Local newspapers could be set to lose a significant source of revenue after a Liberal Democrat peer proposed an end to the practice of publishing public notices in the press.
The amendment to the Local Audit and Accountability Bill, due to be debated in the House of Lords tomorrow, could bring an stop £26 million of annual income for local papers.
Lord Tope has tabled an amendment to the bill stating that the statutory “requirement for a local authority (in whatever capacity) to publish a notice, an advertisement or any other matter in a newspaper shall cease to have effect”.
Instead, he said that a council should be free to publish the notices anywhere it “thinks is likely to bring it to the attention of persons who live in its area”. This definition could include the council’s own website or social media.
Communities Secretary Eric Pickles is understood to have been considering the rule change for some time in the face of a campaign from a number of councils.
Local Government Chronicle reported this week that Pickles told a group of Tory councillors that the requirement to use the local press would end within two years.
The Local Government Association last month called for an end to “this outdated requirement” and published figures suggesting it cost councils £26 million a year to comply.
The proposal is likely to anger local and regional newspaper publishers, increasingly facing up to dwindling print advertising revenue.
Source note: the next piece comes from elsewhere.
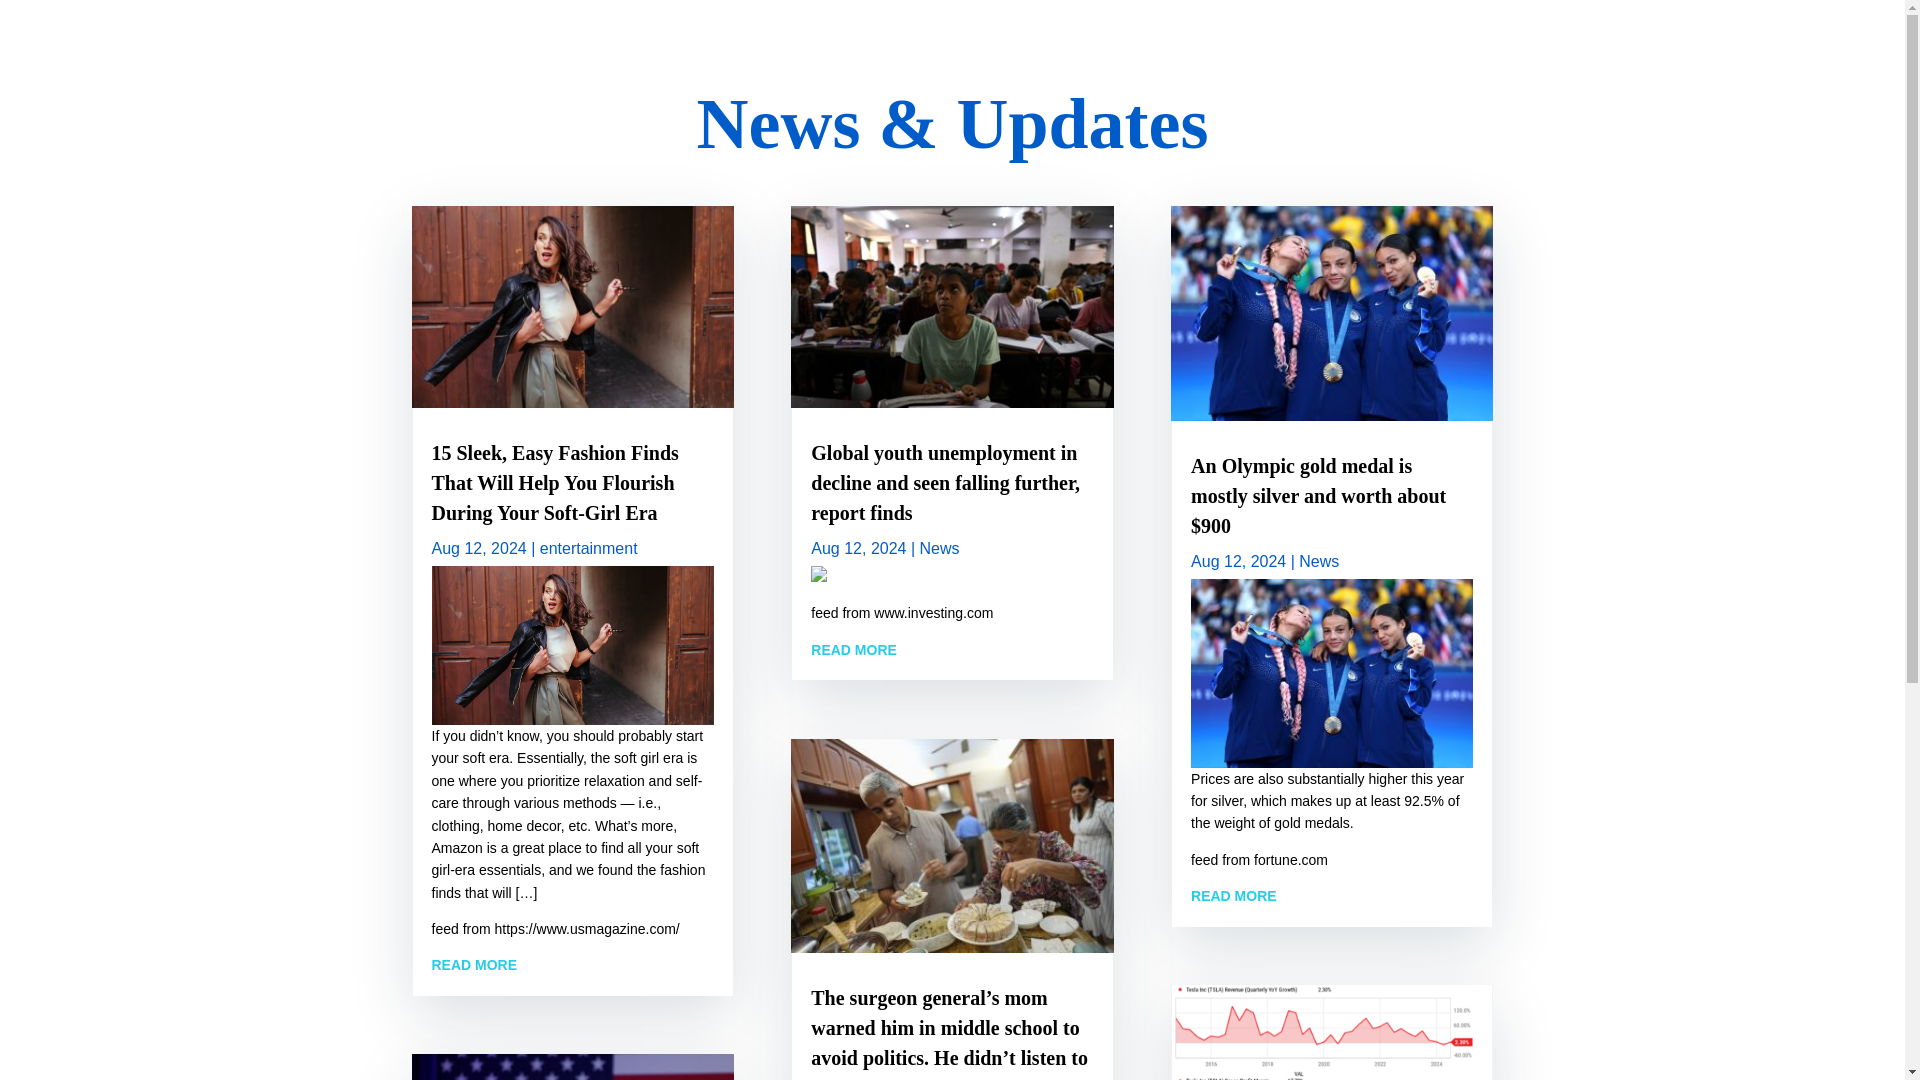  Describe the element at coordinates (588, 548) in the screenshot. I see `entertainment` at that location.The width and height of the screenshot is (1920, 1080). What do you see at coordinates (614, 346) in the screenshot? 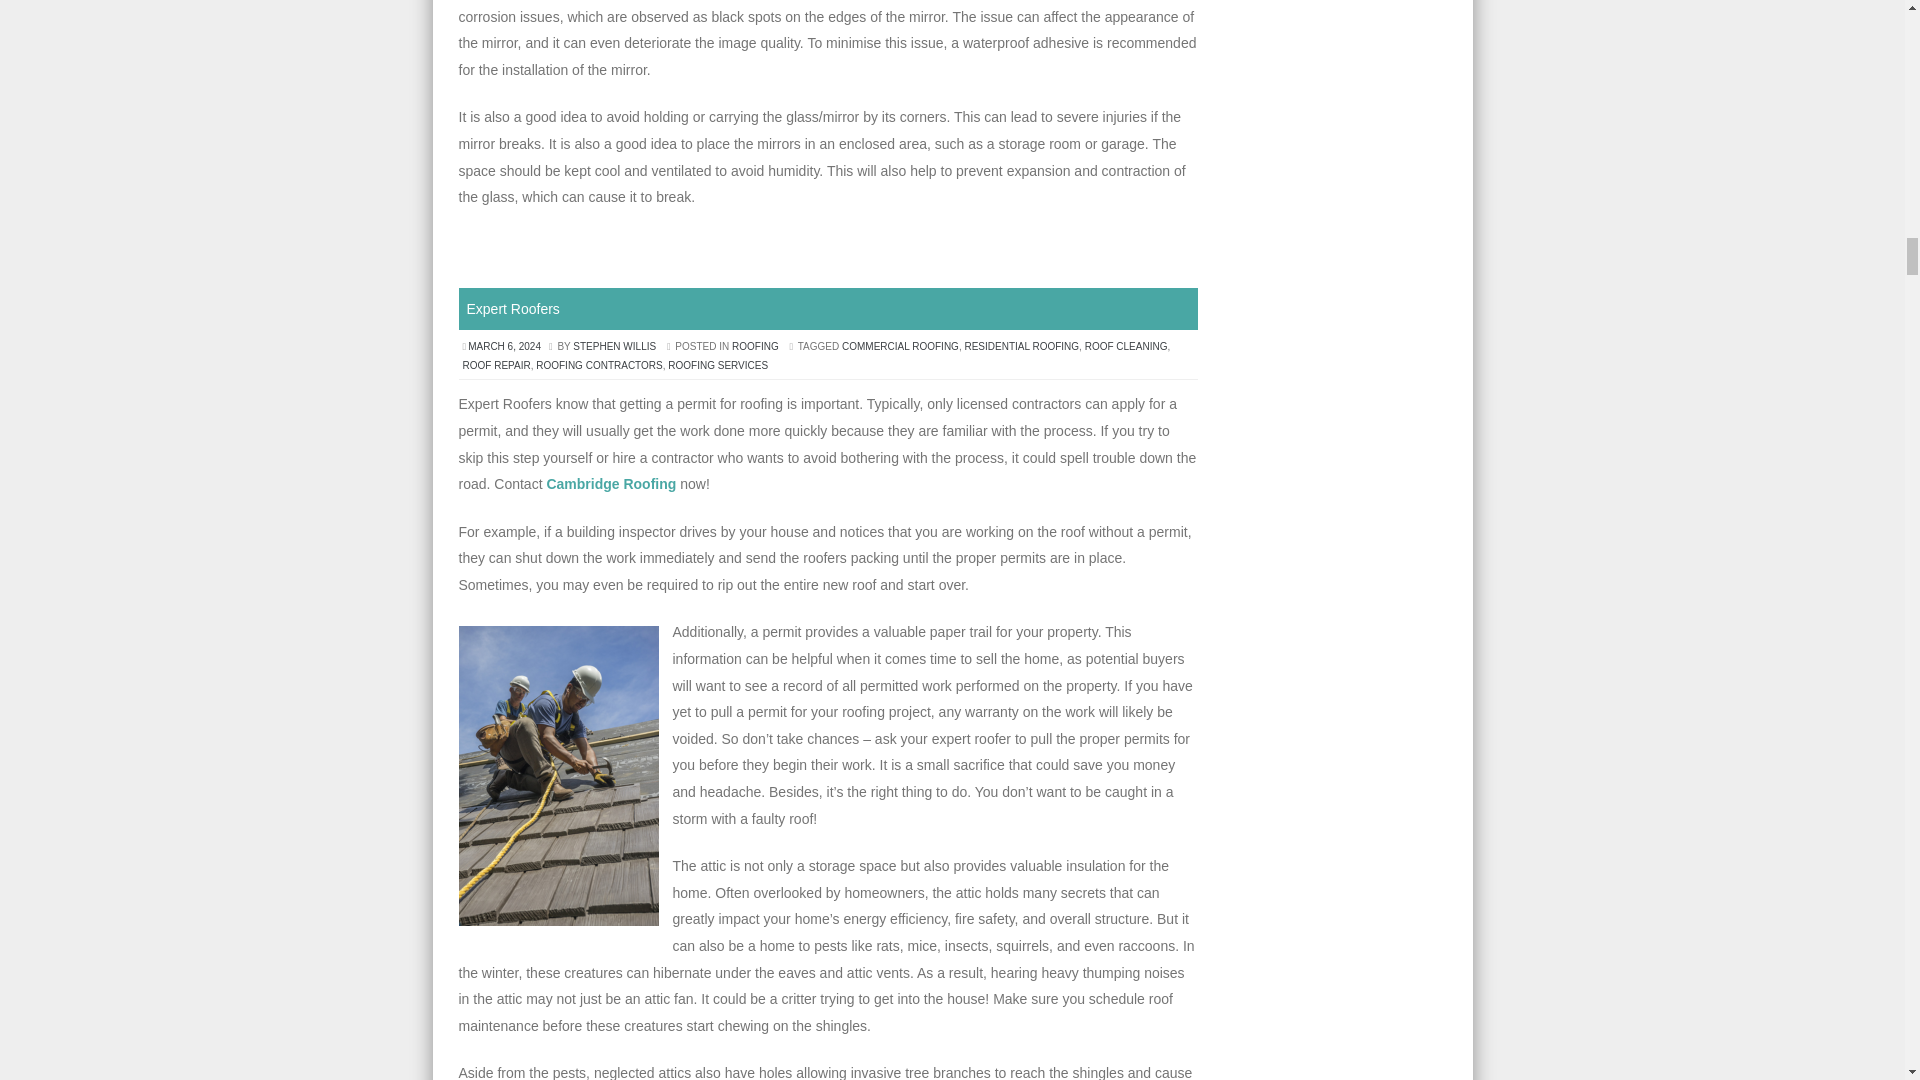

The National Union of Journalists is also opposed to ending the requirement.
It said: "At a time of severe public spending cuts, it is easy to see the temptation for public bodies to want to deny newspapers this important revenue-raiser. But it would disingenuous for local councils to suggest that they can disseminate this essential information as effectively by using social media, public noticeboards and parish newsletters.
"Most people do not see social media as an appropriate place for information about traffic orders and the like. Older readers, who get most of their information and news via local newspapers and radio, would lose out if this amendment was adopted.
"Any move to replace a specific statutory obligation with anything less tangible will result in a serious decline in the reach of the information, with a consequential loss of public engagement in their local communities."
The Newspaper Society said that research showed that "the public want and expect to find… notices in their local newspaper and to remove them would constitute a serious threat to local democracy".
It added: “The Newspaper Society and regional press industry strongly oppose any proposals to remove the current requirements to publicise public notices in local newspapers. If enacted, they would lead to people missing out on vital information about their area, constituting a grave threat to local democracy."
The body representing newspaper publishers cited a 2012 study by market research agency GFK that showed that more than twice as many people read public notices in newspapers as visit council websites.
But Sir Merrick Cockell, chairman of the LGA has described the practice as “legislation from a bygone age”.
He said: “Local newspapers are a key part of democracy and councils and councillors work with and support them every day. We are sympathetic to the difficult financial position many of them are in and certainly don’t want them to go out of business.
“However, the current plight of local newspapers is down to the changing way people access news and information, a move to advertising online and national parent companies systematically stripping them of staff and assets, so speeding up their decline. It is not the duty of local taxpayers’ to prop up local newspapers because their owners chose to spend their multi-million pound profits elsewhere, primarily investing in online media and increasing shareholder return.”